* [ASSIGNMENT]: Out of the lines below, please list those that hold the string "tweet".

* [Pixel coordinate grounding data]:
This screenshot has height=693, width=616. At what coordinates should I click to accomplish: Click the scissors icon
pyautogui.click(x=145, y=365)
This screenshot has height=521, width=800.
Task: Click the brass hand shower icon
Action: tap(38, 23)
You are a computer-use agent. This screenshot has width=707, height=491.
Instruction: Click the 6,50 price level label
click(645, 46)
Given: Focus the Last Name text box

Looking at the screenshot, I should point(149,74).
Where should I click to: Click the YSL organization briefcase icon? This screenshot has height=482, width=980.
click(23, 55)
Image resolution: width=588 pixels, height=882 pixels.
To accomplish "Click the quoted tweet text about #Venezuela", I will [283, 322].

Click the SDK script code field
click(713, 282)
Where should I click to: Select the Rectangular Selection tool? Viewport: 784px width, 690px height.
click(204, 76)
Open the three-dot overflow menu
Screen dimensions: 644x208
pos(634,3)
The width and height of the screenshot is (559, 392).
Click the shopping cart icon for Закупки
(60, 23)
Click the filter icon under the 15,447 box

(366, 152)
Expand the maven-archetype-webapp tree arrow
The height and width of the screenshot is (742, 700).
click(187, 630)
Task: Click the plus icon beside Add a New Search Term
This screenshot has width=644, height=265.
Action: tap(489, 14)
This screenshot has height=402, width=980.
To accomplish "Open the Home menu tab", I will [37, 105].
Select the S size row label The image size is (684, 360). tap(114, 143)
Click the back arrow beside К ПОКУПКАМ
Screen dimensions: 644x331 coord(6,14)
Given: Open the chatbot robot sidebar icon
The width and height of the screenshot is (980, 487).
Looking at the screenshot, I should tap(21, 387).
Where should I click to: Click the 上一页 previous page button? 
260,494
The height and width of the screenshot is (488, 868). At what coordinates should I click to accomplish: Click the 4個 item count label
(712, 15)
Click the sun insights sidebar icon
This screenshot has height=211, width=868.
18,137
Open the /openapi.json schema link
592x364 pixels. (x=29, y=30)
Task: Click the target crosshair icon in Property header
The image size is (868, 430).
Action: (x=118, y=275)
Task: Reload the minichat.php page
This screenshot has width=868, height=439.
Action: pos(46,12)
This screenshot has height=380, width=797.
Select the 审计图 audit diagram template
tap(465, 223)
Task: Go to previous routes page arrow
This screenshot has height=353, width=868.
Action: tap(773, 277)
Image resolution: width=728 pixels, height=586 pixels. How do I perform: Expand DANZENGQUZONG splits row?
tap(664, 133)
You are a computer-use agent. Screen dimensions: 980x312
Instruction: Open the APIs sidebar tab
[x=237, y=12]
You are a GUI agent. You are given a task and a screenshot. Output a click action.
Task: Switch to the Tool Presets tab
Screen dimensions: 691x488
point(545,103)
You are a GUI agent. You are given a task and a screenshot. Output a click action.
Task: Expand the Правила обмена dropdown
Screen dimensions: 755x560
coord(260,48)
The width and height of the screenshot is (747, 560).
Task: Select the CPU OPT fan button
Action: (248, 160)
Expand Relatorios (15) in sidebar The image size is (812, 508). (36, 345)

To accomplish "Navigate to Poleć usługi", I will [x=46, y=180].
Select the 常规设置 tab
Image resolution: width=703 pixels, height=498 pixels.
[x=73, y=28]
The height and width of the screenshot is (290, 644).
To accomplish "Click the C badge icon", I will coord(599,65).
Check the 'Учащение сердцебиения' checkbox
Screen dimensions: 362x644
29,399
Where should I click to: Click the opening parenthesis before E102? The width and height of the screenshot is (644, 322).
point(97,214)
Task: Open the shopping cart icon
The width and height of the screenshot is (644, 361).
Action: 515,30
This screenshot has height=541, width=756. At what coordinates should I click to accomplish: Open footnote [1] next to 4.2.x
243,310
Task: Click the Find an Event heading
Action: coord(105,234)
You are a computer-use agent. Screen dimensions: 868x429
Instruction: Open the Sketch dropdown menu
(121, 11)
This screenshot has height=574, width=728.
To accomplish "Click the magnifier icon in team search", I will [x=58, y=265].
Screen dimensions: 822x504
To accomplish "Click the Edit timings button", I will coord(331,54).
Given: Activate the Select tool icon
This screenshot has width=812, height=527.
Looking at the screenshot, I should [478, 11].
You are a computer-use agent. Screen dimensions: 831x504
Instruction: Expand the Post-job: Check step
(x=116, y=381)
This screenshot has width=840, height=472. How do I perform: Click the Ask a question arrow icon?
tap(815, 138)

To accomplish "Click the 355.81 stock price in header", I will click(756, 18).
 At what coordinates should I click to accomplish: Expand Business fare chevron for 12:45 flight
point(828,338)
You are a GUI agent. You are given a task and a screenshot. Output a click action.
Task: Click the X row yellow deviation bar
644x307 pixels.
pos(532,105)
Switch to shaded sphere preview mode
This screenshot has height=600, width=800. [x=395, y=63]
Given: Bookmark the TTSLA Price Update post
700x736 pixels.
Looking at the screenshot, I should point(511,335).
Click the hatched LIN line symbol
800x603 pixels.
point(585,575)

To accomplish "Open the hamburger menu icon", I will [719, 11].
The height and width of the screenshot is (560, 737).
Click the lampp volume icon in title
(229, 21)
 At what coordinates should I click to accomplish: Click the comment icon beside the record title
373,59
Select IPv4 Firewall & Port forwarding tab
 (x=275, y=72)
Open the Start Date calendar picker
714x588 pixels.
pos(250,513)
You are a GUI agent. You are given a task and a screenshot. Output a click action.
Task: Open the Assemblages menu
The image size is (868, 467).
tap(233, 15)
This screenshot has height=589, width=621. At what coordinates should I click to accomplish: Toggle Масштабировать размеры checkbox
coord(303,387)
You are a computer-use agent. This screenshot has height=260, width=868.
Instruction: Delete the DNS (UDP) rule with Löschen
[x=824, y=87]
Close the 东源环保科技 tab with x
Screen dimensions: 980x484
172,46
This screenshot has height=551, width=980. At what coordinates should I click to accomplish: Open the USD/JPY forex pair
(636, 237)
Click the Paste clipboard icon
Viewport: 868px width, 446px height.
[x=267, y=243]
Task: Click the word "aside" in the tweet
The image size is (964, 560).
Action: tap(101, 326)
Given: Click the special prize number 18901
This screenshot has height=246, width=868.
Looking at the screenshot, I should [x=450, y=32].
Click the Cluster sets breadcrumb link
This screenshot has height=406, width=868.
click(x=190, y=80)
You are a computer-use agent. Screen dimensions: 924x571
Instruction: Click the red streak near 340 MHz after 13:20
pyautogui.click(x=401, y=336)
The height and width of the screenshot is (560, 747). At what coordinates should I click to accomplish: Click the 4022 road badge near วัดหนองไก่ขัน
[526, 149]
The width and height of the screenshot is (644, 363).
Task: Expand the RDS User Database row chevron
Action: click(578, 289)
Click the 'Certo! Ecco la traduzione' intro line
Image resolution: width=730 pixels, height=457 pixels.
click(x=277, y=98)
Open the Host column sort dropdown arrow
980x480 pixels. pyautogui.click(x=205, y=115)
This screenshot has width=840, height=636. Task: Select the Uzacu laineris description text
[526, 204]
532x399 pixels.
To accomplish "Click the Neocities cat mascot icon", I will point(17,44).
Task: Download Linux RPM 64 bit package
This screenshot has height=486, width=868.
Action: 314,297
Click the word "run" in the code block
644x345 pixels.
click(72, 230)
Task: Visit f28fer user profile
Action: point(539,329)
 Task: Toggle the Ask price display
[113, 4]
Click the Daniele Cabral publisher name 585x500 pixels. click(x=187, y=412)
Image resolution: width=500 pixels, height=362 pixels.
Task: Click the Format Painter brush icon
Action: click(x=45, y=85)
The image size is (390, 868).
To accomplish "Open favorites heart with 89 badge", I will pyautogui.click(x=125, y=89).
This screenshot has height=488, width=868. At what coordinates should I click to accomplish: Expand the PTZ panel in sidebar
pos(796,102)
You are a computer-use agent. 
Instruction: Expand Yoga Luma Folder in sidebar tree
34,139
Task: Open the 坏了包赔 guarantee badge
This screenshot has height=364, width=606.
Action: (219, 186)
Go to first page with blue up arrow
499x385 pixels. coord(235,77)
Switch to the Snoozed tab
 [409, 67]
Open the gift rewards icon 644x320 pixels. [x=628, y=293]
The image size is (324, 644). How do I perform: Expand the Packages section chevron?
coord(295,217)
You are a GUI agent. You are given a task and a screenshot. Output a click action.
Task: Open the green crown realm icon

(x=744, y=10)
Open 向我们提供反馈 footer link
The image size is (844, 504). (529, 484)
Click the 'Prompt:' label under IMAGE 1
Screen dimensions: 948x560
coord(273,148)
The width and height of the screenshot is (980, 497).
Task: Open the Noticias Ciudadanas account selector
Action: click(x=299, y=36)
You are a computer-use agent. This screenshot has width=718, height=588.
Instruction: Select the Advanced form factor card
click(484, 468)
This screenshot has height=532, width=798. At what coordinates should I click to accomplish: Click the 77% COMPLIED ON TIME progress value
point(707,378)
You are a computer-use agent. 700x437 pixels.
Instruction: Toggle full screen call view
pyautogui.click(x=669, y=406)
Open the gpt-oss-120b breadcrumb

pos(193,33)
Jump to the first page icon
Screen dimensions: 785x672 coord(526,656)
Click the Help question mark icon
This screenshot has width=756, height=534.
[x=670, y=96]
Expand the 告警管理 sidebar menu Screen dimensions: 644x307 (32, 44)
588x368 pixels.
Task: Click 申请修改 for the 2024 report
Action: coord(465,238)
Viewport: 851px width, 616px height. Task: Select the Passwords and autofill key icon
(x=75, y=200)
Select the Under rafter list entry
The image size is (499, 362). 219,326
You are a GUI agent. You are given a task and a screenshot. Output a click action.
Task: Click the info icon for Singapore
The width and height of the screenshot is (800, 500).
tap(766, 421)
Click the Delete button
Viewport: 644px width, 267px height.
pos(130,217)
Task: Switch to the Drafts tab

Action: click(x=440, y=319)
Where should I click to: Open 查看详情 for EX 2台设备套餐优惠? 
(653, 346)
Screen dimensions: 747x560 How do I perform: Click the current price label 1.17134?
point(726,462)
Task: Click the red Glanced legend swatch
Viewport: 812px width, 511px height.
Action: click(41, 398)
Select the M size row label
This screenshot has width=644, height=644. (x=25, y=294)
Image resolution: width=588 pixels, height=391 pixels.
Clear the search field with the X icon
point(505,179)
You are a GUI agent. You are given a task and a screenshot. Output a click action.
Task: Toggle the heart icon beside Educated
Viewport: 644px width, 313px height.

* [ANSWER BELOW]:
To accomplish "Click the quoted tweet text about #Venezuela", I will [283, 322].
Task: Click the word "aside" in the tweet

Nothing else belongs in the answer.